Archive for the ‘Manageability’ Category

12
Aug
By Tasso Argyros in Administration, Availability, Blogroll, Manageability, Scalability on August 12, 2008
   

- John: “What was wrong with the server that crashed last week?”

- Chris: “I don’t know. I rebooted it and it’s just fine. Perhaps the software crashed!”

I’m sure anyone who has been in operations has had the above dialog, sometimes quite frequently! In computer science such a failure would be called “transient” because the failure affects a piece of the system only for a fixed amount of time. People who have been running large-scale systems for a long time will attest that transient failures are extremely common and can lead to system unavailability if not handled right.

In this post I want to explore why transient failures are an important threat to availability and how a distributed database can handle them.

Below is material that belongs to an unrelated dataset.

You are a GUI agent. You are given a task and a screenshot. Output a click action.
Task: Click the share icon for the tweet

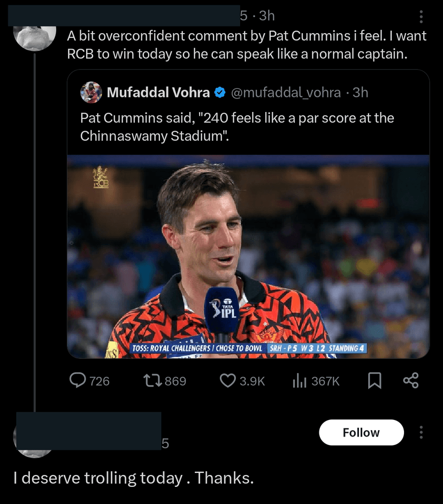pos(410,381)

To see why transient failures are frequent and unavoidable, let’s consider what can cause them. Here’s an easy (albeit non-intuitive) reason:  software bugs.  All production-quality software still has bugs; most of the bugs that escape testing are difficult to track down and resolve, and they take the form of Heisenbugs, race conditions, resource leaks, and environment-dependent bugs, both in the OS and the applications. Some of these bugs will cause a server to crash unexpectedly.  A simple reboot will fix the issue, but in the meantime the server will not be available.  Configuration errors are another common cause.  Somebody inserts the wrong parameters into a network switch console and as a result a few servers suddenly go offline. And, sometimes, the cause of the failure just remains unidentified because it can be hard to reproduce and thus examine more thoroughly.

I submit to you that it is much harder to prevent transient failures than permanent ones. Permanent failures are predictable, and are often caused by hardware failures. We can build software or hardware to work around permanent failures. For example, one can build a RAID scheme to prevent a server from going down if a disk fails, but no RAID level can prevent a memory leak in the OS kernel from causing a crash!

What does this mean? Since transient failures are unpredictable and harder to prevent, MTTF (mean time to failure) for transient failures is hard to increase.

Clearly, a smaller MTTF means more frequent outages and larger downtimes. But if MTTF is so hard to increase for transient failures, what can we do to always keep the system running?

The answer is that instead of increasing MTTF we can reduce MTTR (mean time to recover). Mathematically this concept is expressed by the formula:

Availability = MTTF/(MTTF+MTTR)

It is obvious that as MTTR approaches zero, Availability approaches 1, (i.e. 100%). In other words, if failure recovery is very fast, (instantaneous in an extreme example) then even if failures happen frequently, overall system availability will continue to be very high. This interesting approach to availability, called Recovery Oriented Computing was developed jointly by Berkeley and Stanford researchers, including my co-founder George Candea.

Applying this concept to a massively parallel distributed database yields interesting design implications. As an example, let’s consider the case where a server fails temporarily due to an OS crash in a 100-server distributed database. Such an event means that the system has fewer resources to work with: in our example after the failure we have a 1% reduction of available resources. A reliable system will need to:

(a) Be available while the failure lasts and

(b) Recover to the initial state as soon as possible after the failed server is restored.

Thus, recovering from this failure needs to be a two-step process:

(a) Keep the system available with a small performance/capacity hit while the failure is ongoing (availability recovery)

(b) Upgrade the system to its initial levels of performance and capacity as soon as the transient failure is resolved (resource recovery)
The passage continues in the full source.